:: Aim of the task ::
Turn everything from the first line down to the line containing "Action: [x=530, y=64]" into a Markdown table with the columns Row and Line, numbering each row and leaving out blank lines.
☆ ☆ ☆ ☆ ☆
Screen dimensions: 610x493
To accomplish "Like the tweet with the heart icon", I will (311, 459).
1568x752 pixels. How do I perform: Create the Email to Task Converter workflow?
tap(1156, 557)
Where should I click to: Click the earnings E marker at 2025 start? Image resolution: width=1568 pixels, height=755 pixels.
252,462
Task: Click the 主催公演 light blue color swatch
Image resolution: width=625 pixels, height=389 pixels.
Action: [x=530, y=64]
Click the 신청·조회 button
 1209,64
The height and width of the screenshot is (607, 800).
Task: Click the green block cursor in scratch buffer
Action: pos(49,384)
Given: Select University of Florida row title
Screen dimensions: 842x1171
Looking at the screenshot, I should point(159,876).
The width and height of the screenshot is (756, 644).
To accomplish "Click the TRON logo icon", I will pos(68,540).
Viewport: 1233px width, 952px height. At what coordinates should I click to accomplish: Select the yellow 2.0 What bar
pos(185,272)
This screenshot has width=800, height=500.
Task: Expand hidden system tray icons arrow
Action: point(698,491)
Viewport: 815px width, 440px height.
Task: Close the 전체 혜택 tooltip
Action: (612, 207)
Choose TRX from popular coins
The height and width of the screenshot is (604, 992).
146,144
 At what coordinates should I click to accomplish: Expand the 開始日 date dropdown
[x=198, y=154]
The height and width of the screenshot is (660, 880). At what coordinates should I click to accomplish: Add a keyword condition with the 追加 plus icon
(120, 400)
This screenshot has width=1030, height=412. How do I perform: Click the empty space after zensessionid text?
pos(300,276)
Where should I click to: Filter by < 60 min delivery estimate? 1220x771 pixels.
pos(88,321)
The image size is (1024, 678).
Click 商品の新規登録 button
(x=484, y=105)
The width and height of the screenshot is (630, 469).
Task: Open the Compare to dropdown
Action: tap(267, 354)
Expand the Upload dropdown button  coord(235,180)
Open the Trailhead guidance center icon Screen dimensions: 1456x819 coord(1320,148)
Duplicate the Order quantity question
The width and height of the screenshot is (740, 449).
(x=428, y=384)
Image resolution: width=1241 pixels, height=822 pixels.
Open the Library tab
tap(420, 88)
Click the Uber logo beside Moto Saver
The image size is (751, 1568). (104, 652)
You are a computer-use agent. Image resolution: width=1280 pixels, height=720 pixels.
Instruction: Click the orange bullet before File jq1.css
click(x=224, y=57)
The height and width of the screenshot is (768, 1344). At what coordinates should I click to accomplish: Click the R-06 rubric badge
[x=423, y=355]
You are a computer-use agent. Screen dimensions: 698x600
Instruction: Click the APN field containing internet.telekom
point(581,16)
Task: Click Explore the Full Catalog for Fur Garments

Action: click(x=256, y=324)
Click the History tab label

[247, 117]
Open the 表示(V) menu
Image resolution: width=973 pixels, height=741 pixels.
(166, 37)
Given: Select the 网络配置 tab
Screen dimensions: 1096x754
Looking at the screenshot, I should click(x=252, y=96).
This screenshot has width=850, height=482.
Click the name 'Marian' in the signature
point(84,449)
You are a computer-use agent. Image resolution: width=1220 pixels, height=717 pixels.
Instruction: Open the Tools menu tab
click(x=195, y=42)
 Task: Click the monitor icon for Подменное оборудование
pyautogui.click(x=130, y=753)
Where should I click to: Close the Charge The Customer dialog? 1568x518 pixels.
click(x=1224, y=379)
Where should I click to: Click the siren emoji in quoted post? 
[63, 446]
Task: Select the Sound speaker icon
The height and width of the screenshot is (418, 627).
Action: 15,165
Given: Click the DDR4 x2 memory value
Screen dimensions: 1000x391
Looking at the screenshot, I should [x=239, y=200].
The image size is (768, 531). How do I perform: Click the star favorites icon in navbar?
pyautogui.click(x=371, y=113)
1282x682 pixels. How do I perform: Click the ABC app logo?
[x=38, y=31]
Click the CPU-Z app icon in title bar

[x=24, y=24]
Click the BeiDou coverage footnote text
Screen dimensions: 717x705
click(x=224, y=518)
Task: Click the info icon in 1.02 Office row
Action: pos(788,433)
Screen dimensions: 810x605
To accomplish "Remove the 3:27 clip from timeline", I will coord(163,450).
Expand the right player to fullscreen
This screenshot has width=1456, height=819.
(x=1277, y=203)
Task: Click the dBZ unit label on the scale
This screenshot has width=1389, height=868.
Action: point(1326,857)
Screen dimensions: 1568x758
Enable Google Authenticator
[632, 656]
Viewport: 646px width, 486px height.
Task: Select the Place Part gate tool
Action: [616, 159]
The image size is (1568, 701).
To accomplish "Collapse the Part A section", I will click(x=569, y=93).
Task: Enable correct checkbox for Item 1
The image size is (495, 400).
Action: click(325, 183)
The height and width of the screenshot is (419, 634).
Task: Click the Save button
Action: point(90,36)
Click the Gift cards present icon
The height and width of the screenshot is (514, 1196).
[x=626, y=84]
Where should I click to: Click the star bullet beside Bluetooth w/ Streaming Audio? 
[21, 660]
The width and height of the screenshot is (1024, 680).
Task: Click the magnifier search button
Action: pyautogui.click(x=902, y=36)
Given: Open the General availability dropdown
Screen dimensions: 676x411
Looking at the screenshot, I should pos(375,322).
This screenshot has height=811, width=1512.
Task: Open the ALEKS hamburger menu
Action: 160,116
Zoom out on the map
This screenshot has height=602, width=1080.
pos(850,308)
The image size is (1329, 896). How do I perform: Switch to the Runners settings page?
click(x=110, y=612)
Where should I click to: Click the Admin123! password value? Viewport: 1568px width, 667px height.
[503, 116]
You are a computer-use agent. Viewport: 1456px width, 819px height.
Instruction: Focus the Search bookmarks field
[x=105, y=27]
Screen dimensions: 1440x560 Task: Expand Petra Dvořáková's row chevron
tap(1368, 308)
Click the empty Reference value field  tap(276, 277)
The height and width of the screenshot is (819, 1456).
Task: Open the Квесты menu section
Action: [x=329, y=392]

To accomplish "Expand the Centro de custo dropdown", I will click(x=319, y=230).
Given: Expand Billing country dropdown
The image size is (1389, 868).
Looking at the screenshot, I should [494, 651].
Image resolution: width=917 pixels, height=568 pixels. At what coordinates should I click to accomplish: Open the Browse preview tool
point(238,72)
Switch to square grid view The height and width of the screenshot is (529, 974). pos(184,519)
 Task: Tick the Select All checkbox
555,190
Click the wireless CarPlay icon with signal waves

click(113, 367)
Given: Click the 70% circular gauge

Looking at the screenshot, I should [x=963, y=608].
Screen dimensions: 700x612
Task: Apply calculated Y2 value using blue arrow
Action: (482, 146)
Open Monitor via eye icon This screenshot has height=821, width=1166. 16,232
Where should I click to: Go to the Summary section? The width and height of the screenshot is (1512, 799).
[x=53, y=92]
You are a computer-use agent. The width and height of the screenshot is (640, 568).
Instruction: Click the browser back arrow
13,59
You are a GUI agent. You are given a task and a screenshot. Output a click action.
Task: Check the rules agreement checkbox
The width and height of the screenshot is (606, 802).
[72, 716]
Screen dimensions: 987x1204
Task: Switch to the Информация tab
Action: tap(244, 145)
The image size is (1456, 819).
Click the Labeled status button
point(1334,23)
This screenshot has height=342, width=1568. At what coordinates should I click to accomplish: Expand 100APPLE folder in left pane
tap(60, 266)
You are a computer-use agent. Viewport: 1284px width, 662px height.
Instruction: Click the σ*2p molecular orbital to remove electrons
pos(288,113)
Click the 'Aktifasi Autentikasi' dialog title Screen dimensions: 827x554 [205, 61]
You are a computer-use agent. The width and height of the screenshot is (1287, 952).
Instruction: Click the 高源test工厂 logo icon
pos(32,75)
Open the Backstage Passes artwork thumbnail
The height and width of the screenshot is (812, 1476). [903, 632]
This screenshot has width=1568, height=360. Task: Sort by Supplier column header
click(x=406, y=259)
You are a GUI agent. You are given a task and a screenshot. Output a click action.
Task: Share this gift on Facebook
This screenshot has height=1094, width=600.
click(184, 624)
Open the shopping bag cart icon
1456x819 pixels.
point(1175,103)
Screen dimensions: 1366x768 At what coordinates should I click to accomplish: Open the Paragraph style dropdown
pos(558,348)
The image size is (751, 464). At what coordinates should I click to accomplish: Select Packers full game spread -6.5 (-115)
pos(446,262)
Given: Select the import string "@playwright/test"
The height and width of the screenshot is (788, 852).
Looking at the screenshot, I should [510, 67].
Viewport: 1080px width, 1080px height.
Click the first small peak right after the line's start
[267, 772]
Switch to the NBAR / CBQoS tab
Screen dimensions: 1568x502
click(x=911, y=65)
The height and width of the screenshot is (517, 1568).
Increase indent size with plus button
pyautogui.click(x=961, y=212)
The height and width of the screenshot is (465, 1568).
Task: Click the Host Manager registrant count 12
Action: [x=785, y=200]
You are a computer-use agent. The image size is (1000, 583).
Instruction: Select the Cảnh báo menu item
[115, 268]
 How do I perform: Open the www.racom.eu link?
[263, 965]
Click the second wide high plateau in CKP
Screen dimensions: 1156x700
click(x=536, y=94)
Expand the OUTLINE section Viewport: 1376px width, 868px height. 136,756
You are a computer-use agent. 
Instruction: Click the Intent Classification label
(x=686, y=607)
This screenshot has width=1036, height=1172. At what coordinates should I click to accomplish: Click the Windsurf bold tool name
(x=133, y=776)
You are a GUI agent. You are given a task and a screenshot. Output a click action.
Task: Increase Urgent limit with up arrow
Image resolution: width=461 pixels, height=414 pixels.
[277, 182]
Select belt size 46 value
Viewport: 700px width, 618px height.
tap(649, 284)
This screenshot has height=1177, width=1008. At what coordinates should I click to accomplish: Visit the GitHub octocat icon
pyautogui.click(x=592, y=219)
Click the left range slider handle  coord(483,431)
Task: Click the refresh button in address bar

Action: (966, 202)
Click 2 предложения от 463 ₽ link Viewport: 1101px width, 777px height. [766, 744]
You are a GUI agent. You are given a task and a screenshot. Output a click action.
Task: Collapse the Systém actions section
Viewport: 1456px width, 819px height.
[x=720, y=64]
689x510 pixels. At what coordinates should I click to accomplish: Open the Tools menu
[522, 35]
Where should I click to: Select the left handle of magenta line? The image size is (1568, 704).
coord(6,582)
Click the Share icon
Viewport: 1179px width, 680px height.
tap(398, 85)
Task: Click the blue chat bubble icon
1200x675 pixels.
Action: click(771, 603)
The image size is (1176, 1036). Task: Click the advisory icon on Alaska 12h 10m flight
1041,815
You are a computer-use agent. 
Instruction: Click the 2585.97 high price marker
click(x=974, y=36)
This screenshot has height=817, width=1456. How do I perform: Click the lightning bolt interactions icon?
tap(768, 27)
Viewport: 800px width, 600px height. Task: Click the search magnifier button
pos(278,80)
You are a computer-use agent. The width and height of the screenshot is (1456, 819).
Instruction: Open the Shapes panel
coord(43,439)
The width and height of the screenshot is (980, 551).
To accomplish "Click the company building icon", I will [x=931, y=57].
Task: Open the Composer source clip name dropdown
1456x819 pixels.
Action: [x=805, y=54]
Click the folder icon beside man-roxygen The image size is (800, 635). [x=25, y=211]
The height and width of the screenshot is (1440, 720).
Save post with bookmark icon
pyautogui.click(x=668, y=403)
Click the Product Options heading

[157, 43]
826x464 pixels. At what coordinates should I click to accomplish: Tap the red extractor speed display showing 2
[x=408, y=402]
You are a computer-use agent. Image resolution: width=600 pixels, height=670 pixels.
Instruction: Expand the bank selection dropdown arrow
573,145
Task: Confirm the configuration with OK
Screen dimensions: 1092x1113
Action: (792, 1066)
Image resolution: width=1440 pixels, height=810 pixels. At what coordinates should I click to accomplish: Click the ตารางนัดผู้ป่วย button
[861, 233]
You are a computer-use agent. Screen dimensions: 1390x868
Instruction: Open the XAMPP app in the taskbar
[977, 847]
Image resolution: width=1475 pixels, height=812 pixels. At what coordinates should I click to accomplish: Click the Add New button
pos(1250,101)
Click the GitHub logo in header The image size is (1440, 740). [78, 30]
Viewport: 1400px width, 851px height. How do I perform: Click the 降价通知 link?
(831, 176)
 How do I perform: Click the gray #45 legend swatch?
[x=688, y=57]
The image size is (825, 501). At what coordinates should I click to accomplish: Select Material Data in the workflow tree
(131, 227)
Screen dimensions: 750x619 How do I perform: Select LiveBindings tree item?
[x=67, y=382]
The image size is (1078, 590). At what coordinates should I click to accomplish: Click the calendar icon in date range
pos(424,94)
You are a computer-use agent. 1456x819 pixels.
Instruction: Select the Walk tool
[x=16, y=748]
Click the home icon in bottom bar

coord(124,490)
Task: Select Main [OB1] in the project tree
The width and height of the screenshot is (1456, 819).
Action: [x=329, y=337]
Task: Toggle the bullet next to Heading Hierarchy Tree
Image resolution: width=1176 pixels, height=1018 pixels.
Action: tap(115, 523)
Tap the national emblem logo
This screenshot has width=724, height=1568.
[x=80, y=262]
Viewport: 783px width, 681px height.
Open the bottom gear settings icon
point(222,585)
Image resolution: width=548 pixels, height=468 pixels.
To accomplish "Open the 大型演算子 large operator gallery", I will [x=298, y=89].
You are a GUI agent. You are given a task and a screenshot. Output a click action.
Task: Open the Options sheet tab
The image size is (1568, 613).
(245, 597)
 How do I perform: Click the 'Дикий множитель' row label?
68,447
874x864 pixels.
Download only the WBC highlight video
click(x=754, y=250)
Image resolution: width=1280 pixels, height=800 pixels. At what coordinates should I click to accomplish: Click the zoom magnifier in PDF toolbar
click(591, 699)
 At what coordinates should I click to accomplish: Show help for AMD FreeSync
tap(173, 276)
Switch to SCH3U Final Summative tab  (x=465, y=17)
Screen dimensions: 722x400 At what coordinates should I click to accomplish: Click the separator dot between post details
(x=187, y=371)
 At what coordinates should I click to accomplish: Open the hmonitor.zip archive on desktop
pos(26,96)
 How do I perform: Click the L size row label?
☆ ☆ ☆ ☆ ☆
:: Full response ::
| Row | Line |
|---|---|
| 1 | Screen dimensions: 610x493 |
| 2 | To accomplish "Like the tweet with the heart icon", I will (311, 459). |
| 3 | 1568x752 pixels. How do I perform: Create the Email to Task Converter workflow? |
| 4 | tap(1156, 557) |
| 5 | Where should I click to: Click the earnings E marker at 2025 start? Image resolution: width=1568 pixels, height=755 pixels. |
| 6 | 252,462 |
| 7 | Task: Click the 主催公演 light blue color swatch |
| 8 | Image resolution: width=625 pixels, height=389 pixels. |
| 9 | Action: [x=530, y=64] |